Exercise goal → Each of the following records is to be printed verbatim.

= = = = =

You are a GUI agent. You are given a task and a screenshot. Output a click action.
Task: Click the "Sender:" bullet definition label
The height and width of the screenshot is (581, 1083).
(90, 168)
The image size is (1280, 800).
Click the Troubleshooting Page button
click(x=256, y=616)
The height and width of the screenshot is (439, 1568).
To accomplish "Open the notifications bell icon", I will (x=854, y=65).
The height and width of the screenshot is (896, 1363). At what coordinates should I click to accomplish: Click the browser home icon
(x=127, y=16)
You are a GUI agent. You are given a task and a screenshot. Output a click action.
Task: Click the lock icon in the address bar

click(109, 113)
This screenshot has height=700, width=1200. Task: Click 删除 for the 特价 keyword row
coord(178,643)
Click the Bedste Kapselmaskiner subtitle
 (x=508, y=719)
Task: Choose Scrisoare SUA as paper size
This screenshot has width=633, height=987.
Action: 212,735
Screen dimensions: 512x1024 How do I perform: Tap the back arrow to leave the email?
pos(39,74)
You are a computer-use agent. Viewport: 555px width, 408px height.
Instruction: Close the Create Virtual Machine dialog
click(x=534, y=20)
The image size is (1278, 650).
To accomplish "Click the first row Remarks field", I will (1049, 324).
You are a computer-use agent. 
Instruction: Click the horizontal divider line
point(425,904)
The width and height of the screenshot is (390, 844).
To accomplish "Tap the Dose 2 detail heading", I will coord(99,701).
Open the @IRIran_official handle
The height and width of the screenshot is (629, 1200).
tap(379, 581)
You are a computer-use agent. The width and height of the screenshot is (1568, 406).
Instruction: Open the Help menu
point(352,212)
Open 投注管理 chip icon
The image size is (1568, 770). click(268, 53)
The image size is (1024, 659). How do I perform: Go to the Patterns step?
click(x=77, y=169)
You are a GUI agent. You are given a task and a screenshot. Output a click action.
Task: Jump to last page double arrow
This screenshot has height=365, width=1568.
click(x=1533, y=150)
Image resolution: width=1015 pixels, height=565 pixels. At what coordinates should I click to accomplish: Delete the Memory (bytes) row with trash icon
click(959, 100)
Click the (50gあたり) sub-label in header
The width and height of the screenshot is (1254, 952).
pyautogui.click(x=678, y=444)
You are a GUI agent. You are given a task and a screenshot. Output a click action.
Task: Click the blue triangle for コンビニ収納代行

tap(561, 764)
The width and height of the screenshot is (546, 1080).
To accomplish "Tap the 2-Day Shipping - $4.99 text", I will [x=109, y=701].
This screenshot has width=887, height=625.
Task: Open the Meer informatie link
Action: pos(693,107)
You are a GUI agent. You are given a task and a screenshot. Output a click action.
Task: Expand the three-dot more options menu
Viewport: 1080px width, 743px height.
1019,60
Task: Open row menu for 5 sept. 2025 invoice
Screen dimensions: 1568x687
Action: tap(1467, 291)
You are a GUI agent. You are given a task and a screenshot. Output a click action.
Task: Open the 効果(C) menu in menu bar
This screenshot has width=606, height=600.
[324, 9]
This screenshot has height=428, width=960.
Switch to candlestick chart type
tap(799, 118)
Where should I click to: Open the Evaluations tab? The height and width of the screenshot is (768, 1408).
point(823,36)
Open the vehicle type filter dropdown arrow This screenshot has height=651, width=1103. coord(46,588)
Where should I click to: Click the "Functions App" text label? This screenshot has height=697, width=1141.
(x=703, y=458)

= = = = =

Result for this exercise →
You are a GUI agent. You are given a task and a screenshot. Output a click action.
Task: Click the "Sender:" bullet definition label
The height and width of the screenshot is (581, 1083).
(90, 168)
The image size is (1280, 800).
Click the Troubleshooting Page button
click(x=256, y=616)
The height and width of the screenshot is (439, 1568).
To accomplish "Open the notifications bell icon", I will (x=854, y=65).
The height and width of the screenshot is (896, 1363). At what coordinates should I click to accomplish: Click the browser home icon
(x=127, y=16)
You are a GUI agent. You are given a task and a screenshot. Output a click action.
Task: Click the lock icon in the address bar

click(109, 113)
This screenshot has height=700, width=1200. Task: Click 删除 for the 特价 keyword row
coord(178,643)
Click the Bedste Kapselmaskiner subtitle
 (x=508, y=719)
Task: Choose Scrisoare SUA as paper size
This screenshot has width=633, height=987.
Action: 212,735
Screen dimensions: 512x1024 How do I perform: Tap the back arrow to leave the email?
pos(39,74)
You are a computer-use agent. Viewport: 555px width, 408px height.
Instruction: Close the Create Virtual Machine dialog
click(x=534, y=20)
The image size is (1278, 650).
To accomplish "Click the first row Remarks field", I will (1049, 324).
You are a computer-use agent. 
Instruction: Click the horizontal divider line
point(425,904)
The width and height of the screenshot is (390, 844).
To accomplish "Tap the Dose 2 detail heading", I will coord(99,701).
Open the @IRIran_official handle
The height and width of the screenshot is (629, 1200).
tap(379, 581)
You are a computer-use agent. The width and height of the screenshot is (1568, 406).
Instruction: Open the Help menu
point(352,212)
Open 投注管理 chip icon
The image size is (1568, 770). click(268, 53)
The image size is (1024, 659). How do I perform: Go to the Patterns step?
click(x=77, y=169)
You are a GUI agent. You are given a task and a screenshot. Output a click action.
Task: Jump to last page double arrow
This screenshot has height=365, width=1568.
click(x=1533, y=150)
Image resolution: width=1015 pixels, height=565 pixels. At what coordinates should I click to accomplish: Delete the Memory (bytes) row with trash icon
click(959, 100)
Click the (50gあたり) sub-label in header
The width and height of the screenshot is (1254, 952).
pyautogui.click(x=678, y=444)
You are a GUI agent. You are given a task and a screenshot. Output a click action.
Task: Click the blue triangle for コンビニ収納代行

tap(561, 764)
The width and height of the screenshot is (546, 1080).
To accomplish "Tap the 2-Day Shipping - $4.99 text", I will [x=109, y=701].
This screenshot has width=887, height=625.
Task: Open the Meer informatie link
Action: pos(693,107)
You are a GUI agent. You are given a task and a screenshot. Output a click action.
Task: Expand the three-dot more options menu
Viewport: 1080px width, 743px height.
1019,60
Task: Open row menu for 5 sept. 2025 invoice
Screen dimensions: 1568x687
Action: tap(1467, 291)
You are a GUI agent. You are given a task and a screenshot. Output a click action.
Task: Open the 効果(C) menu in menu bar
This screenshot has width=606, height=600.
[324, 9]
This screenshot has height=428, width=960.
Switch to candlestick chart type
tap(799, 118)
Where should I click to: Open the Evaluations tab? The height and width of the screenshot is (768, 1408).
point(823,36)
Open the vehicle type filter dropdown arrow This screenshot has height=651, width=1103. coord(46,588)
Where should I click to: Click the "Functions App" text label? This screenshot has height=697, width=1141.
(x=703, y=458)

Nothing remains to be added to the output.